● Dataset content
+++

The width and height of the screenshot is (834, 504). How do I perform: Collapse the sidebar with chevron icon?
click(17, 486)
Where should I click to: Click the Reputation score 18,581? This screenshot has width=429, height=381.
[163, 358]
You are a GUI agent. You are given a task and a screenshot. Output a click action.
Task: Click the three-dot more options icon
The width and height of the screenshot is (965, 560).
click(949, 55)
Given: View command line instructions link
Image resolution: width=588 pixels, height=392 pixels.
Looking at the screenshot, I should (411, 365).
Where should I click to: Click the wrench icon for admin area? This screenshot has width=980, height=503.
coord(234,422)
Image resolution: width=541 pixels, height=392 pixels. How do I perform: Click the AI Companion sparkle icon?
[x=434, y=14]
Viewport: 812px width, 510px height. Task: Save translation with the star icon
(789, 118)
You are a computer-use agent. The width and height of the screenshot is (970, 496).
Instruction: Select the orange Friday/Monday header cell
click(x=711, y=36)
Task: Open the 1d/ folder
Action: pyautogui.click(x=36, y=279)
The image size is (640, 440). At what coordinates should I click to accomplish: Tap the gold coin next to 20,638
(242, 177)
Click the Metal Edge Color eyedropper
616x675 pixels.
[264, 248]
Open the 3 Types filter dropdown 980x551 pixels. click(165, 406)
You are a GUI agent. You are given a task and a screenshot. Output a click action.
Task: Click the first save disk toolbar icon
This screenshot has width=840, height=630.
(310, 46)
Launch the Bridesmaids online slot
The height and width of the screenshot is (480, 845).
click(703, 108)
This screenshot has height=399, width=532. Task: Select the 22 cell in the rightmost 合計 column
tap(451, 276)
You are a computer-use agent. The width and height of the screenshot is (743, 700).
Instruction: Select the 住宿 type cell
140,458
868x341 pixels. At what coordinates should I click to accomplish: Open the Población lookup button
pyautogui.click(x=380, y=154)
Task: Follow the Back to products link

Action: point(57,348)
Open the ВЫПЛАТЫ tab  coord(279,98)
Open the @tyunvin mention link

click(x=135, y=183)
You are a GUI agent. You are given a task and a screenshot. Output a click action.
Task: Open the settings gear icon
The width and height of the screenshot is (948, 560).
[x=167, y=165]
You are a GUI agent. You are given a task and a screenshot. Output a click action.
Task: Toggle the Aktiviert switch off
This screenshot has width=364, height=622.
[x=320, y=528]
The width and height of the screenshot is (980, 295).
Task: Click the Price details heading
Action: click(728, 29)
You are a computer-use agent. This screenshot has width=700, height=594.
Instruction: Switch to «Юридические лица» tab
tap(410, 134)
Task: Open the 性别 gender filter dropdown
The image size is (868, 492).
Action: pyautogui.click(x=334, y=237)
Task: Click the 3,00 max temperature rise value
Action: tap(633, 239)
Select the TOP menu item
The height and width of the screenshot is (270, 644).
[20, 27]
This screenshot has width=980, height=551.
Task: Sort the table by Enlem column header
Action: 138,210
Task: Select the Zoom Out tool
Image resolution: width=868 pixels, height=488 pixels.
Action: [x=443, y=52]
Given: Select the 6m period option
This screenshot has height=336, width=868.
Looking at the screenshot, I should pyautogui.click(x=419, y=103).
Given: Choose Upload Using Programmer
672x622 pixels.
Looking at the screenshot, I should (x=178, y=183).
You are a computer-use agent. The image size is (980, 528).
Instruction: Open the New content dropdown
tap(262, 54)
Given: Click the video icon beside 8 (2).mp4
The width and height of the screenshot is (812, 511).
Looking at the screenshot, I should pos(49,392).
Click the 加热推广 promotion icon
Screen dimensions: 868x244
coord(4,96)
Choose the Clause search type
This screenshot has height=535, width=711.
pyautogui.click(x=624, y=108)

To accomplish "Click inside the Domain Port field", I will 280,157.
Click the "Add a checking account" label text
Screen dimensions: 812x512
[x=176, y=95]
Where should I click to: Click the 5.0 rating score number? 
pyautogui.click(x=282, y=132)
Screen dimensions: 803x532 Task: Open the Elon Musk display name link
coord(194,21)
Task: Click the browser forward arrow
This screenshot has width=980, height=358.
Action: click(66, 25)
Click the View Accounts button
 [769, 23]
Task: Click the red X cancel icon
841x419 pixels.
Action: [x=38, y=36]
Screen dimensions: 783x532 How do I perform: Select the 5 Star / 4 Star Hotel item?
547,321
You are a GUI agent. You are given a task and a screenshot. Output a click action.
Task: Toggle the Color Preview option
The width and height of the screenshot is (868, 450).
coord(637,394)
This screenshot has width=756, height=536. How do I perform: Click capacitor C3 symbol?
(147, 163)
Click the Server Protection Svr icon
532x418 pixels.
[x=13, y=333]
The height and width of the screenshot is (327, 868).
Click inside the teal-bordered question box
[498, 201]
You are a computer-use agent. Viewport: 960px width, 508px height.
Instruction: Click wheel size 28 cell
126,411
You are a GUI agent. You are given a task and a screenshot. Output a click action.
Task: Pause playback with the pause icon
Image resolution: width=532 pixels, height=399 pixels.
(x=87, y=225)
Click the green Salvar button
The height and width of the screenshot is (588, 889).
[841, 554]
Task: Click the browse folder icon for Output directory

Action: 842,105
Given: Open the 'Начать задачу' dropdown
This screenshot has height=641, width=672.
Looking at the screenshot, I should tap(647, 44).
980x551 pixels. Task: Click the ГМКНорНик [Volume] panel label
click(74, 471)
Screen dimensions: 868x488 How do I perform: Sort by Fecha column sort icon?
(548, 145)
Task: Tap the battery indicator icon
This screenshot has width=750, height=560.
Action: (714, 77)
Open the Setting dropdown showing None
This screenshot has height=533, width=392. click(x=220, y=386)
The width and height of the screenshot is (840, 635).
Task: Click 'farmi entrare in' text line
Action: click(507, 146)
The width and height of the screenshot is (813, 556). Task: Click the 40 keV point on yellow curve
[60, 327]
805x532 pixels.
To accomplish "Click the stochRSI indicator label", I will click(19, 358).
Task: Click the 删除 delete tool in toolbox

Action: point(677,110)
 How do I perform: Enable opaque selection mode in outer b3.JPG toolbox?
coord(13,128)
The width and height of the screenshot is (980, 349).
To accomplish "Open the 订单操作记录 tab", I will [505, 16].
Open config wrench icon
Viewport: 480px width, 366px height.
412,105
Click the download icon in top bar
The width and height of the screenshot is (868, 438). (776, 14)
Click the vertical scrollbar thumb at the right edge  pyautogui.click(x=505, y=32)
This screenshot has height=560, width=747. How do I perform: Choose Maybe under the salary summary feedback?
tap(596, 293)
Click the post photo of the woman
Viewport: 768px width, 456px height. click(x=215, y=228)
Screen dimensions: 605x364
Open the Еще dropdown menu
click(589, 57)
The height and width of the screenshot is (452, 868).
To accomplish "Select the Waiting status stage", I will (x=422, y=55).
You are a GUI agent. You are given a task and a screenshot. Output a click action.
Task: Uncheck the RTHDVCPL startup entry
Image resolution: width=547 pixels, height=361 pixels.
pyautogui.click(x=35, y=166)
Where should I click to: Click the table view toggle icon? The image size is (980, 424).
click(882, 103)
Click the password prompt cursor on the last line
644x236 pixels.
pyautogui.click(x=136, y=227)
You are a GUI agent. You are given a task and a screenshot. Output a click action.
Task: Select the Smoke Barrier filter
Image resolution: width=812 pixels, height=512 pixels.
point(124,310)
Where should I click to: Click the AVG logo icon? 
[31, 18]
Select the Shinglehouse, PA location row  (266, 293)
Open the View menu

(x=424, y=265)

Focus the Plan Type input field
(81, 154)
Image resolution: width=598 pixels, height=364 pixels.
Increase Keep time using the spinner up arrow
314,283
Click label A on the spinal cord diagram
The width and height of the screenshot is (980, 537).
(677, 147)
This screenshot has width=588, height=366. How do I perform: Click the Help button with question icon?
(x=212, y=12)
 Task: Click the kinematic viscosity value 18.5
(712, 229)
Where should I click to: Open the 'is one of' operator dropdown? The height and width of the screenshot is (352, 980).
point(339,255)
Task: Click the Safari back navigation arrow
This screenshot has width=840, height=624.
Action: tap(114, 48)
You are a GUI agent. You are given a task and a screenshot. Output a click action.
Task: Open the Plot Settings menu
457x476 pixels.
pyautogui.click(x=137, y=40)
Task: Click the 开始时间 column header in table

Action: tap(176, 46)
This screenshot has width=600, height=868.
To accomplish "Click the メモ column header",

+++

● The problem
Please, from the material above, copy only the lines from the line with "Instruction: Switch to" up to and including the line with "Select the TOP menu item", exactly as written.

● Output of the task
Instruction: Switch to «Юридические лица» tab
tap(410, 134)
Task: Open the 性别 gender filter dropdown
The image size is (868, 492).
Action: pyautogui.click(x=334, y=237)
Task: Click the 3,00 max temperature rise value
Action: tap(633, 239)
Select the TOP menu item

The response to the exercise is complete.